By:  Paul Kirkwood

This review will contain mild spoilers.

Marvel consistently hits it out of the park with their films. This time, they’ve hit it out of our dimension.

Dr. Strange is the 14th addition to the Marvel Cinematic Universe, an ambitious-as-hell project started all the way back in 2008 with Iron Man. Since that time, Marvel has been consistently dropping entries into their universe, each time with critical and commercial success (to varying degrees). 2016 is the beginning of Phase 3 (Marvel divides their films into chapters called “Phases” which end with each Avengers movie), and it’s off to a roaring start with Captain America: Civil War and Doctor Strange, both of which managed to accrue 90% ratings on Rotten Tomatoes. To succeed once by making a critical darling is impressive. To succeed twice in the same year is daunting.

Dr. Strange introduces us to the titular character: Dr. Stephen Strange, played with aplomb by Benedict Cumberbatch, this time assuming a rough-voiced American accent. Even at first glance, you’ll find several similarities to Robert Downey Jr.’s Tony Stark, from the facial hair to the haughty indifference in how they treat their peers, to finding redemption outside of their homeland, etc. The list goes on, and this is very intentional. Kevin Feige, head guru of the Marvel Cinematic Universe is on record as stating that Dr. Strange is set to become the next centerpiece of the MCU, just as Tony Stark is currently.

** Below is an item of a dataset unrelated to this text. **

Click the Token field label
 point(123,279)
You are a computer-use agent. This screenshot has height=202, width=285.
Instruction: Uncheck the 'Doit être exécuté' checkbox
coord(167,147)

A key difference between their characters is that Tony Stark took charge of his own narrative; he went down the path of righteousness purposefully. He designs his own suits of armor from the genius he already had. He fought the insurgents that had kidnapped him and killed his friend in a suit of armor impervious to most any lethal ordinance they could throw at him. Tony Stark is a man that achieved greatness. Stephen Strange, however, is a man who has greatness thrust upon him. Though a genius like Stark, he is placed into situations for which he has no background knowledge. He comes to that place in an effort to heal his hands, which remains his primary goal. Through what is implied years of practice, he steadily becomes more and more adept at magic, but without knowing the true purpose of the mystic arts. When he finally attains the role of Sorcerer Supreme, it is not through pure merit, but rather through attrition, as he is one of the very few who remain alive after an assault from a godlike being from another dimension. It will be an interesting character arc to watch as Strange grows into his role.

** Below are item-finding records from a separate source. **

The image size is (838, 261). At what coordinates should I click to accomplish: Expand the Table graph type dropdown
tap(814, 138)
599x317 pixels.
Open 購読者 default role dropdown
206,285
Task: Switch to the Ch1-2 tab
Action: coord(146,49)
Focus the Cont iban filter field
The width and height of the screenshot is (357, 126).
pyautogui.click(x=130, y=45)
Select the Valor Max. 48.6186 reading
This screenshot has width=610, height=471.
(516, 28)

The other actors in this film all do a terrific job with their material. Tilda Swinton makes an excellent Ancient One, Strange’s mentor in the movie. She plays a character who, despite her great knowledge and power, still suffers from self-doubt. Rachel McAdams does great as a love interest, though I hope to see more agency and development from her character in the future. Chiwetel Ejiofor plays Strange’s fellow student and guide through the mystic world, Baron Mordo.
Finally, Benedict Wong plays…Wong, who in the comics was Strange’s manservant, but here is upgraded to full-on Master of the Mystic Arts.
The villains in this story are a little flat, but that is to be expected from a Marvel movie. If all goes according to plan, however, Marvel has character developments down the line that will give us villains with adequate character growth.

All in all, a fine film. This movie was one I was worried would be Marvel’s first misstep. That would have been tragic had it been a correct prediction since Dr. Strange is one of my favorites. I’m glad I was wrong.